Do we authors ever reach a stage where we finish a book and editors all gather around to oooh and ahhh over it, their red pens nowhere in sight? What would it be like to write The End on the first draft and know it’s so good that you won’t need to look at it again until you’re signing your name in the printed version for Oprah’s own private collection?
Back to reality. I have some tweaking to do, and I need to figure out how to walk the fine line between not enough and too much. I have to find a way to step back from the story and see it with new eyes. I have to figure out how to polish it without over-polishing and removing the freshness from my “voice.” Right now, saving the Earth from an incoming asteroid sounds easier.

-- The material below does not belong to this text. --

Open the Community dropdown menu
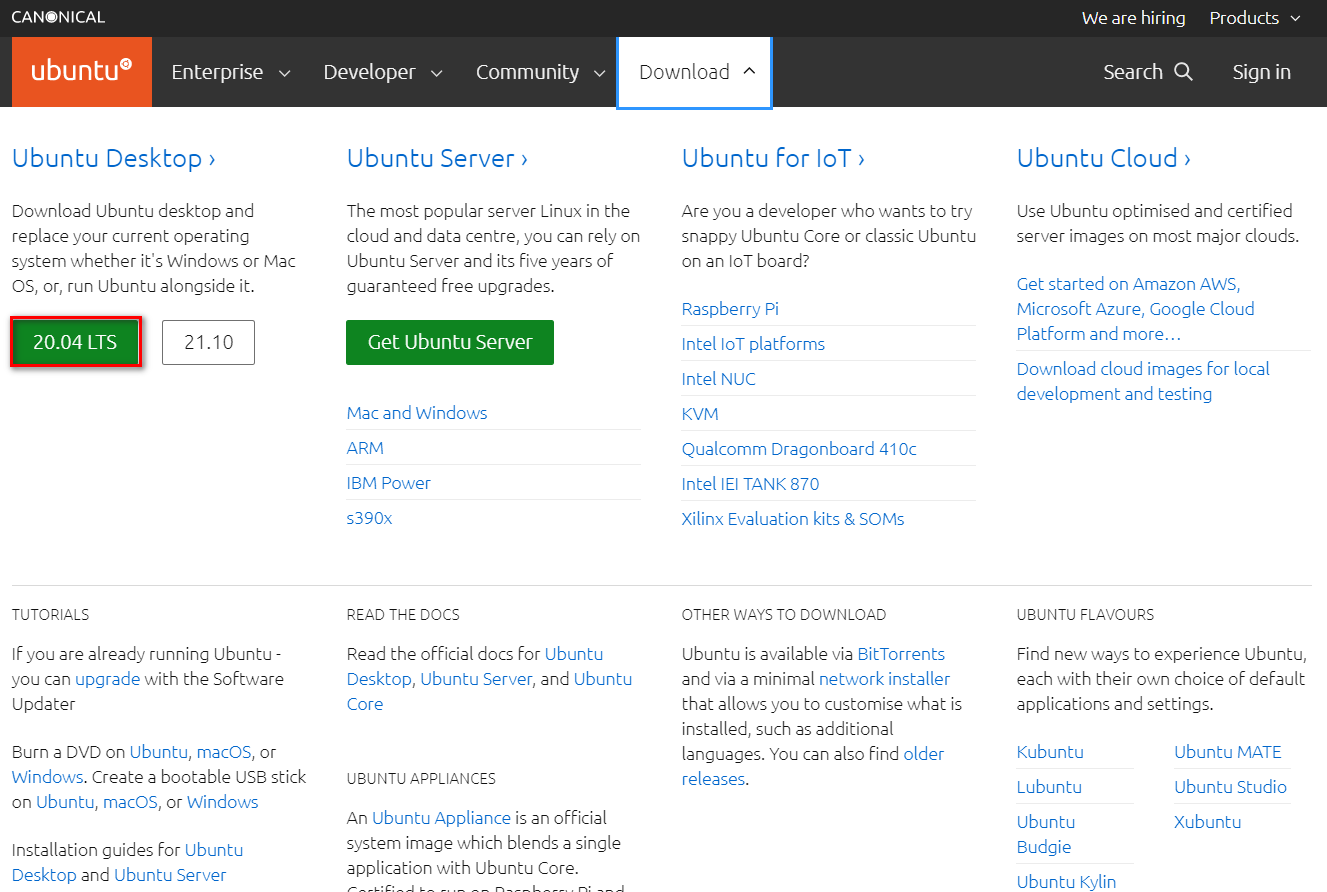Image resolution: width=1327 pixels, height=892 pixels. point(539,71)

I’ll start with a glass of wine, some silence, and a pinch of faith in myself. By the time I finish the bottle of wine, I should be good and ready. 😉
How do you deal with revisions from your toughest editors?
· Stomp and throw things?
· Tell him or her that they are wrong and just don’t understand your writing?
· Listen quietly as they explain what’s wrong with your book, while suffering internally from what feels like a battering ram slamming into your stomach repeatedly?
· Call your author buddies and complain about how hard this writing gig is?
· Smile, nod, and tell yourself this is all going to make you a better writer in the end?
· None of the above?
Thanks for letting me groan a little. Now where is that bottle of wine?